• Information shown
=====

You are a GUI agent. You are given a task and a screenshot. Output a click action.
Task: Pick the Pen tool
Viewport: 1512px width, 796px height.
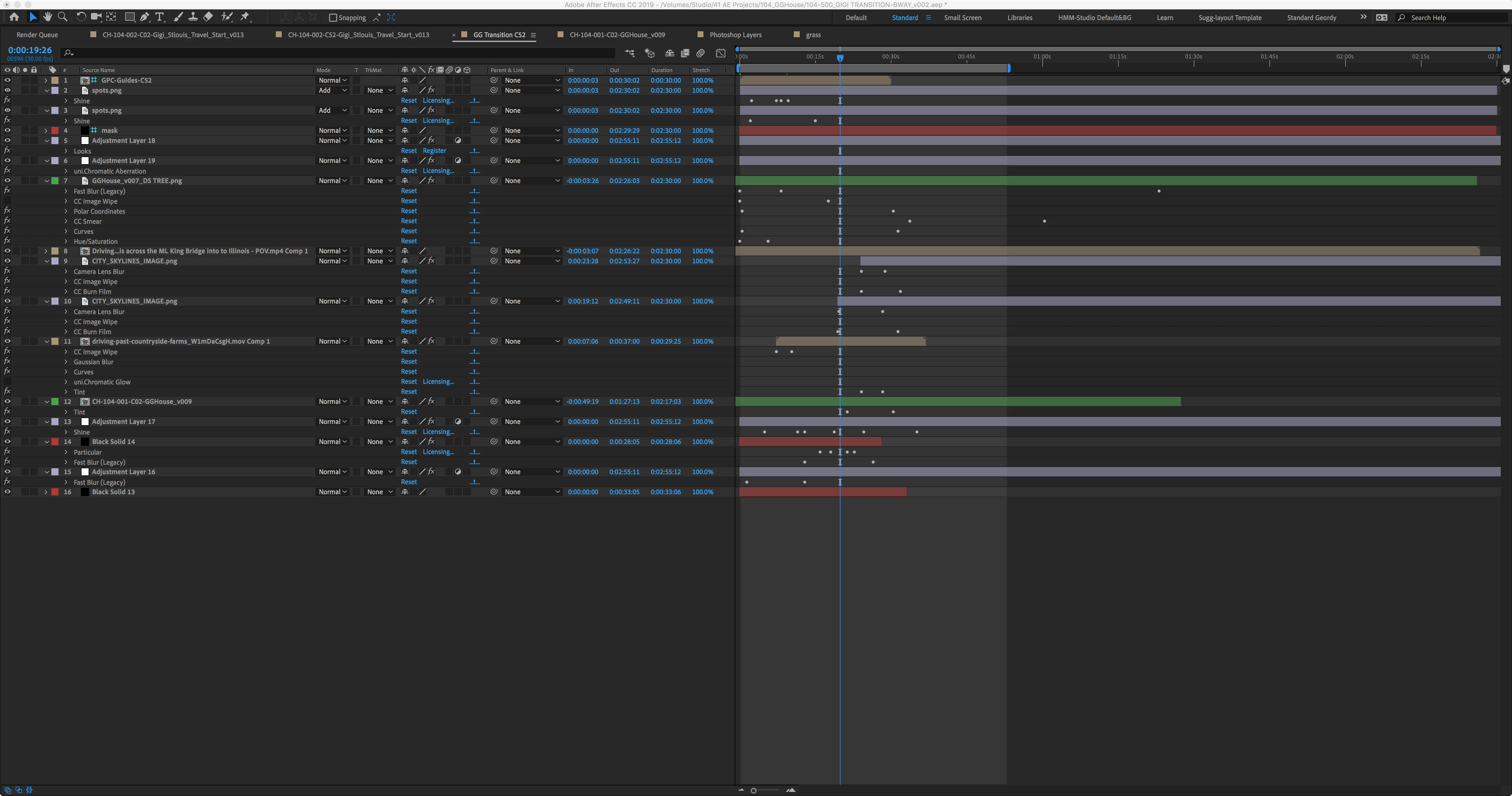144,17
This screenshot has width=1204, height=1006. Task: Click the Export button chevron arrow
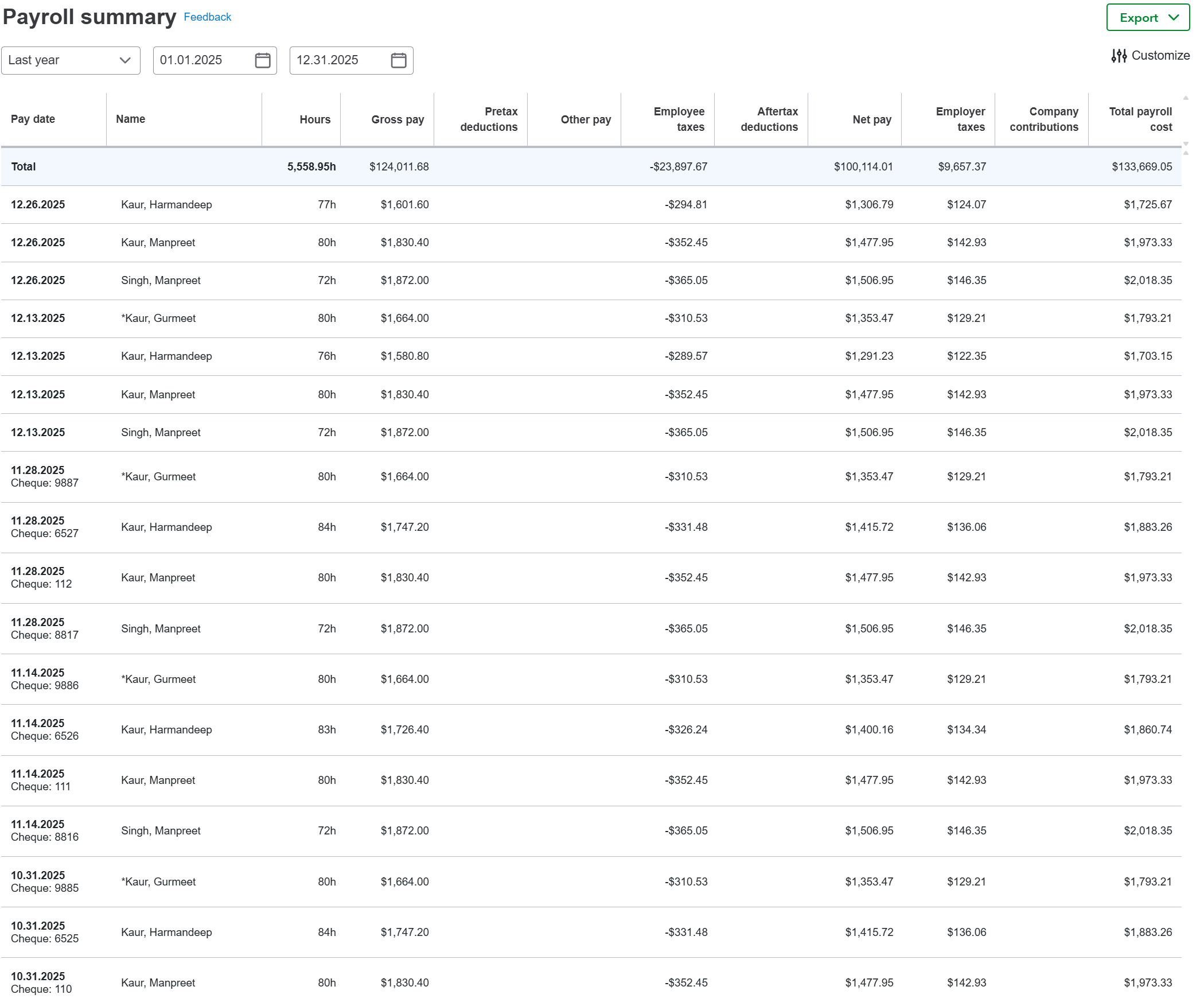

=====

• Exercise description
Repeat the listing in full and exactly. Leave any pictures out.

• Result of the task
You are a GUI agent. You are given a task and a screenshot. Output a click action.
Task: Pick the Pen tool
Viewport: 1512px width, 796px height.
144,17
This screenshot has width=1204, height=1006. Task: Click the Export button chevron arrow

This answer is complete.